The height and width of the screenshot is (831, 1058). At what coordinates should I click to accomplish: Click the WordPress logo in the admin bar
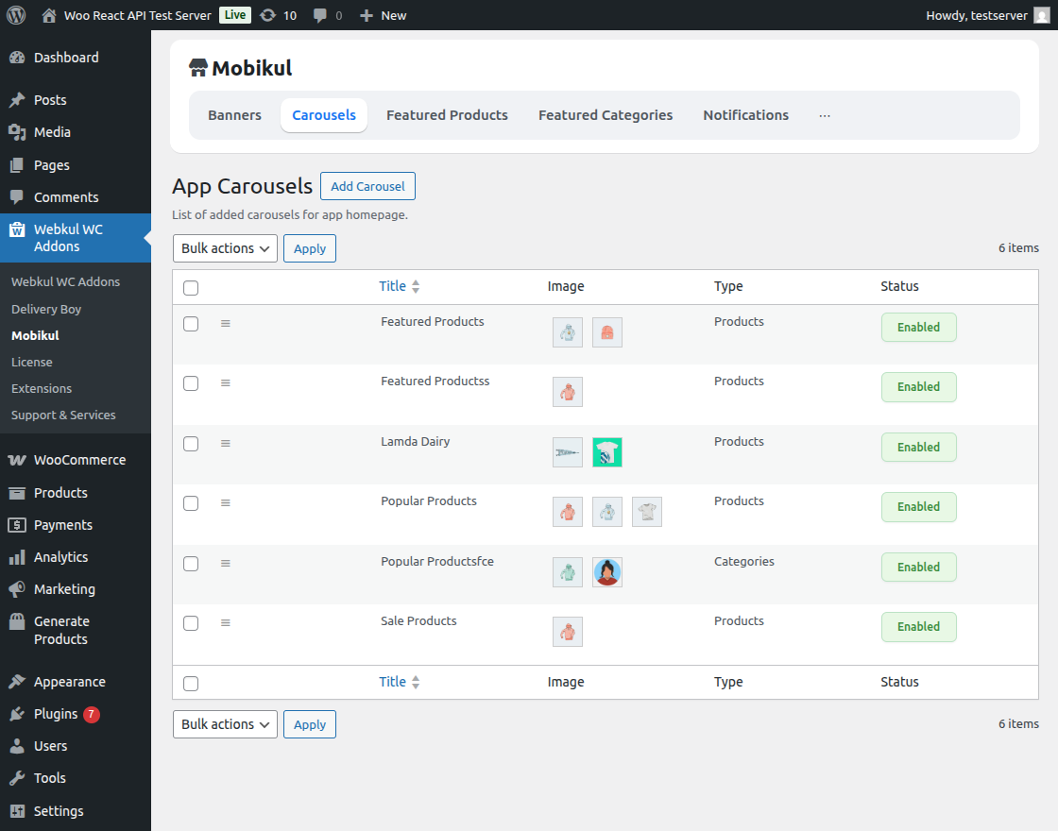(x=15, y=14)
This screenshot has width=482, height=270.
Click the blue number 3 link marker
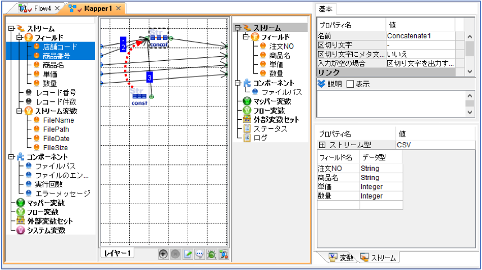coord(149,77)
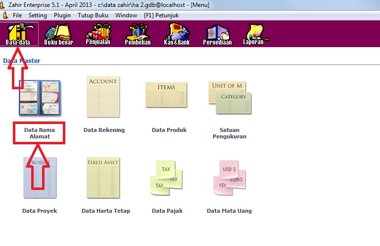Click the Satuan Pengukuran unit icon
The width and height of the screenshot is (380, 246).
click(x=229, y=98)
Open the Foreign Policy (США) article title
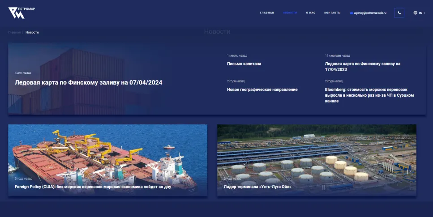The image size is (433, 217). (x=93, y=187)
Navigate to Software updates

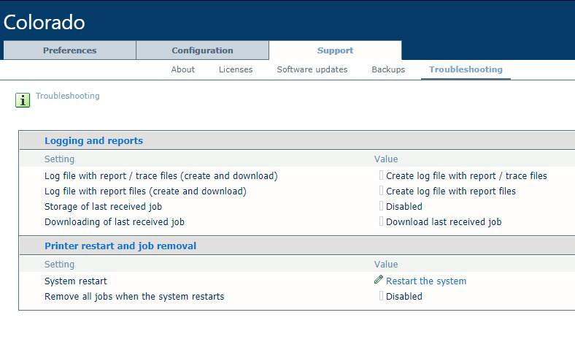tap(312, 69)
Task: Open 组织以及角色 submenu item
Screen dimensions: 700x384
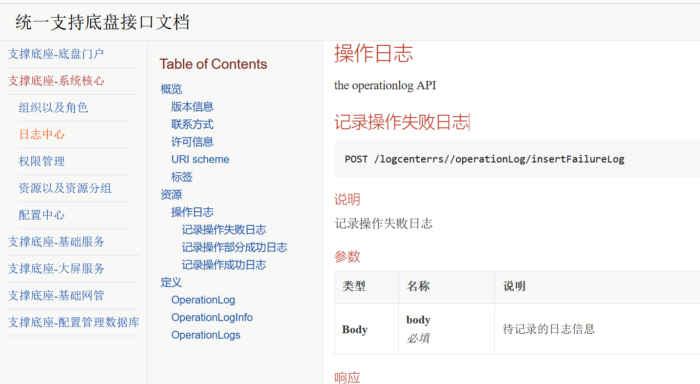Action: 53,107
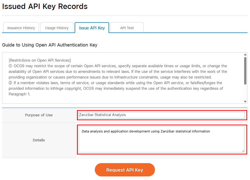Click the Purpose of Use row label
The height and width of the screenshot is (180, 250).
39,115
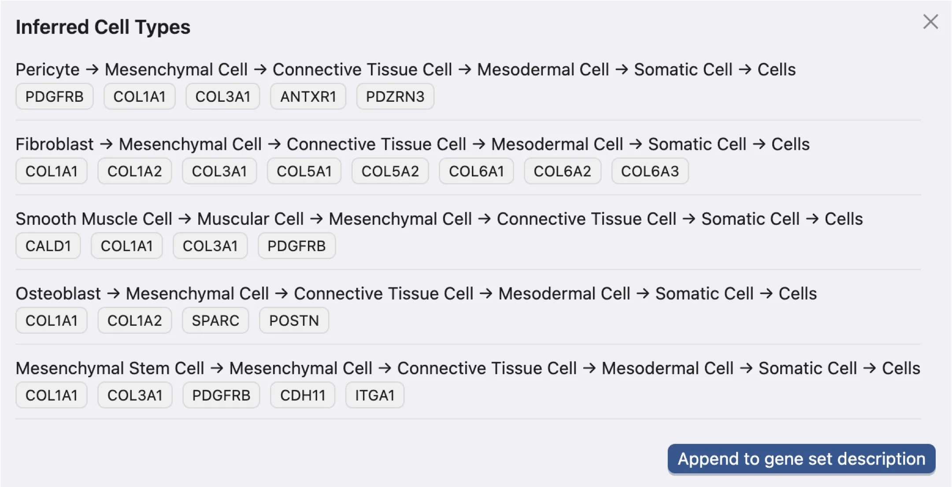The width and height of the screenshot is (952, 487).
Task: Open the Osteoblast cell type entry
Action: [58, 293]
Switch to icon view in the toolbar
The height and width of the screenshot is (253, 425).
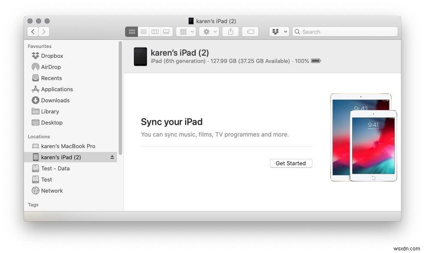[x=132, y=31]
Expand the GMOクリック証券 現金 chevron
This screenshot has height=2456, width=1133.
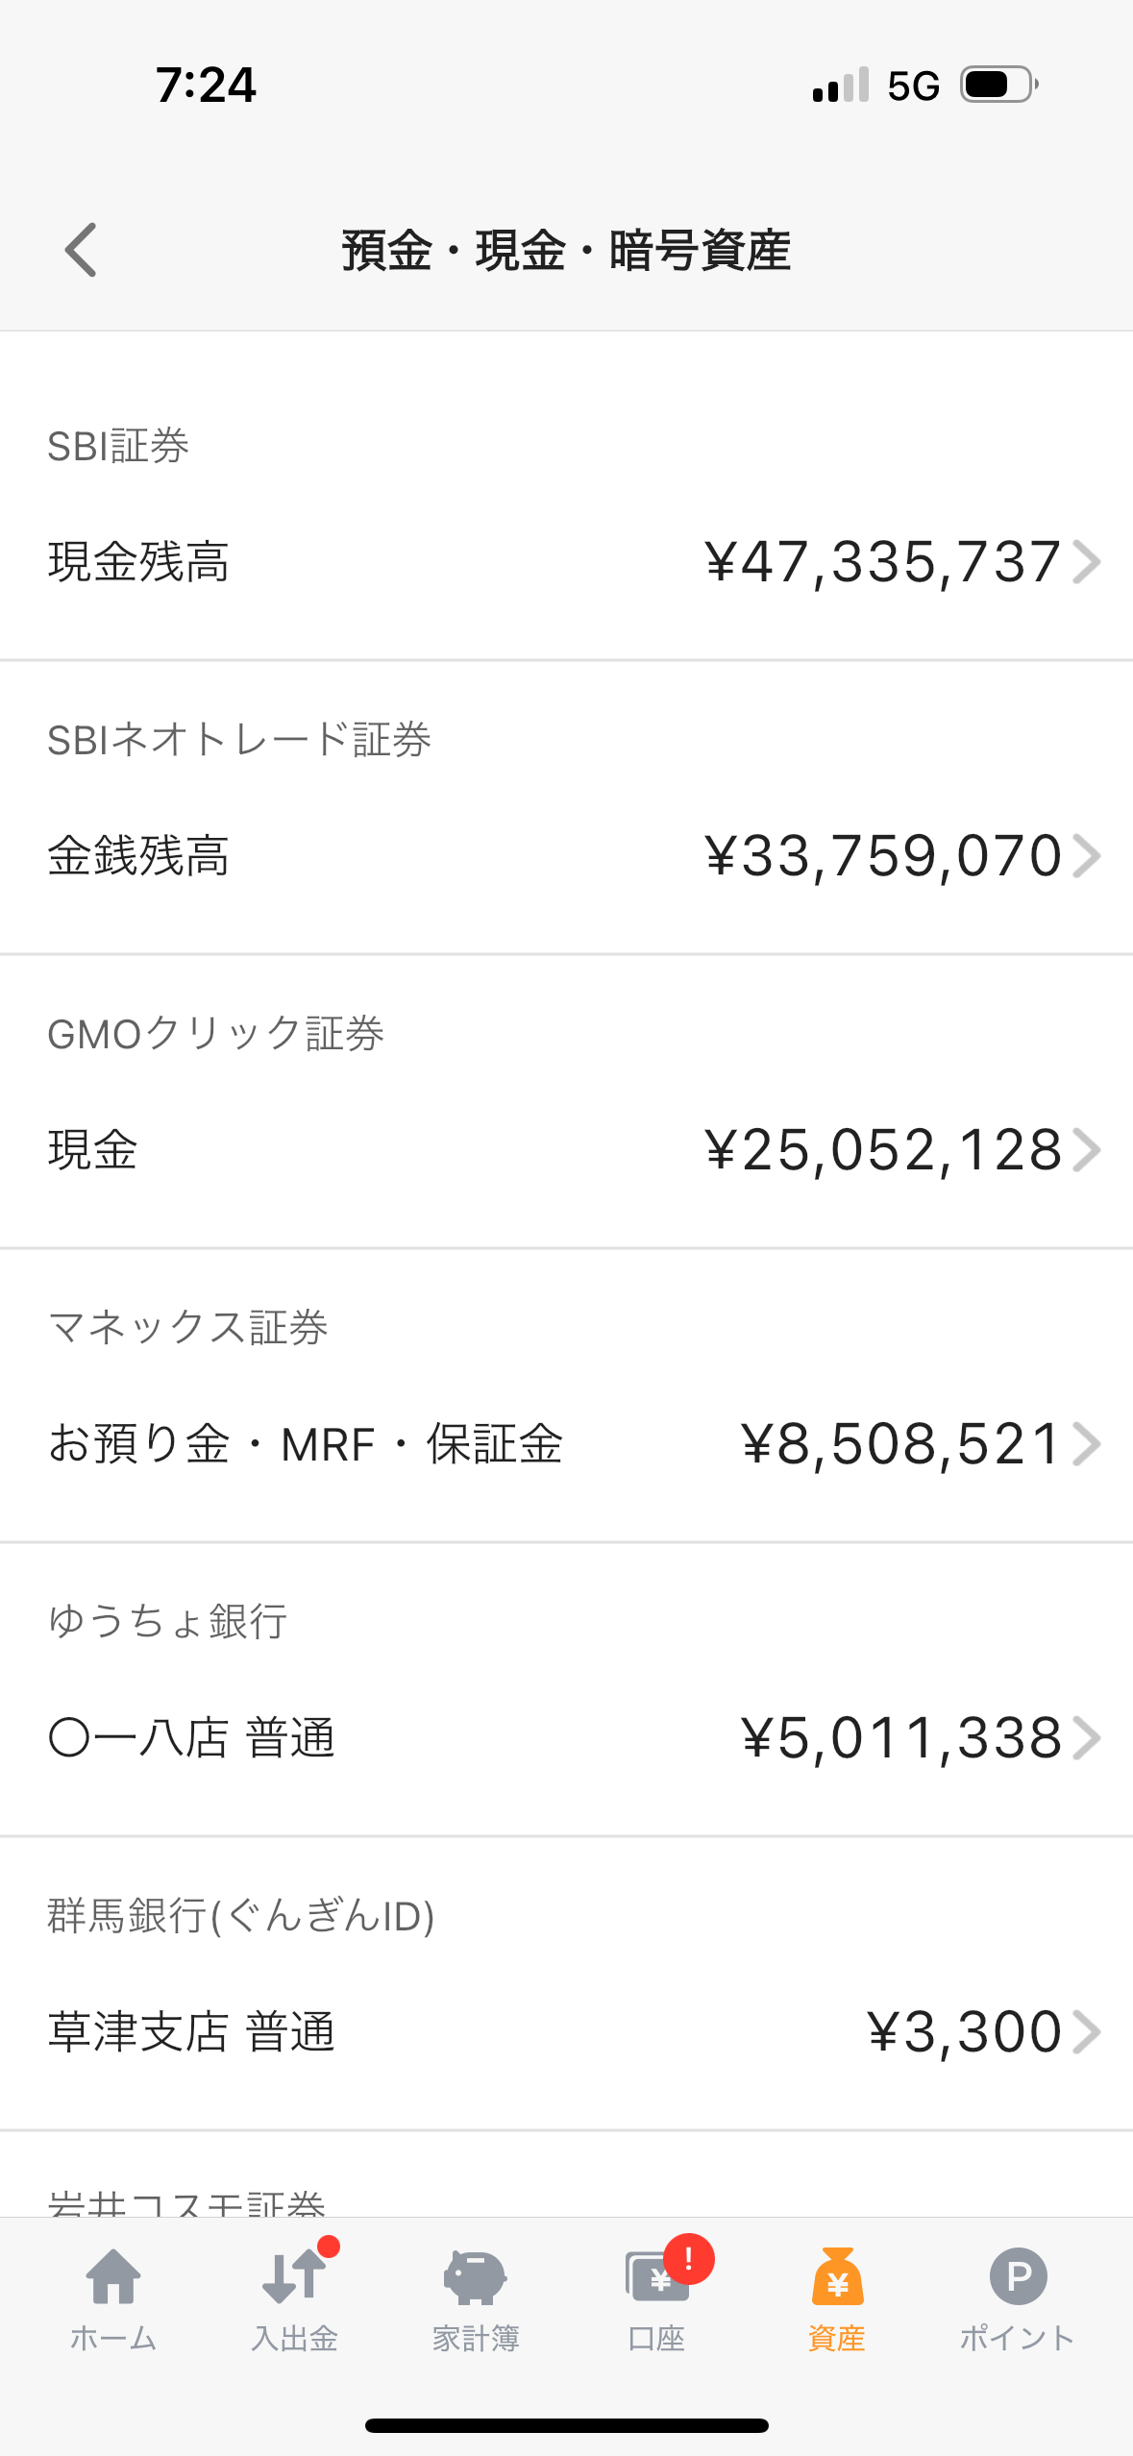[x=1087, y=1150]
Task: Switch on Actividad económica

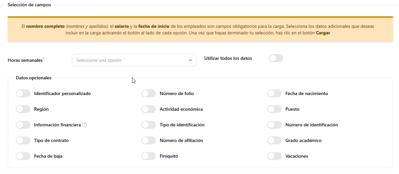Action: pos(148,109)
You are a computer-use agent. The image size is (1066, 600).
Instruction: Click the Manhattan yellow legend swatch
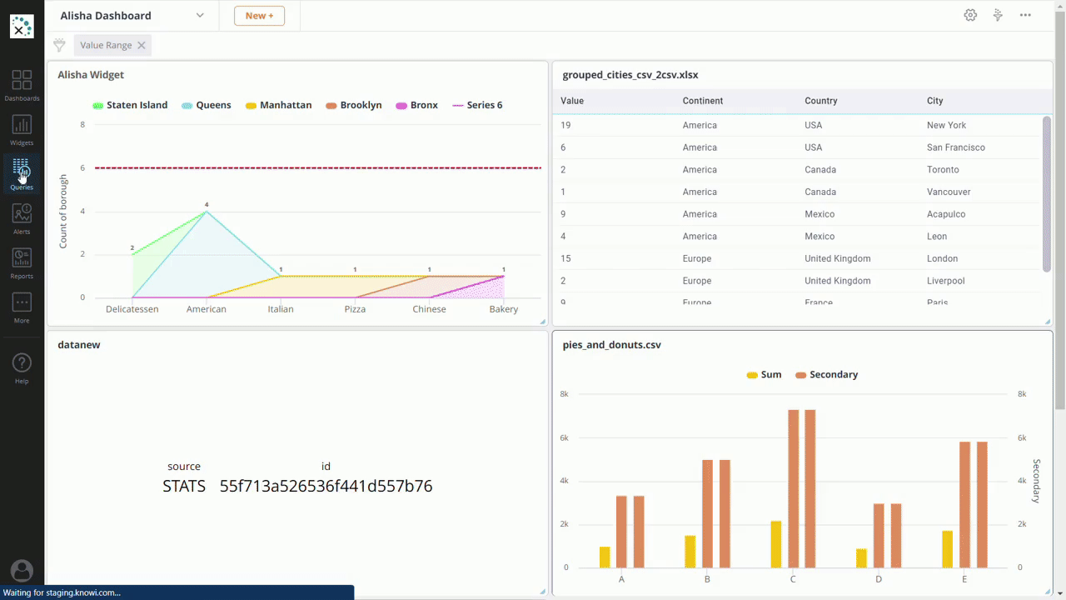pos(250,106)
_ _ _
What you have to do:
Reproduce exactly the lines that run from the line holding "Screen dimensions: 700x384" through the final line of the entries, and omit every picture.

Response to the task:
Screen dimensions: 700x384
Action: 53,107
Click the Purpose of Use row label
The height and width of the screenshot is (180, 250).
39,115
The width and height of the screenshot is (952, 487).
Task: Open the Osteoblast cell type entry
Action: [58, 293]
Switch to icon view in the toolbar
The height and width of the screenshot is (253, 425).
[x=132, y=31]
Expand the GMOクリック証券 現金 chevron
This screenshot has height=2456, width=1133.
[x=1087, y=1150]
Task: Switch on Actividad económica

Action: pos(148,109)
You are a computer-use agent. The image size is (1066, 600).
Instruction: Click the Manhattan yellow legend swatch
pos(250,106)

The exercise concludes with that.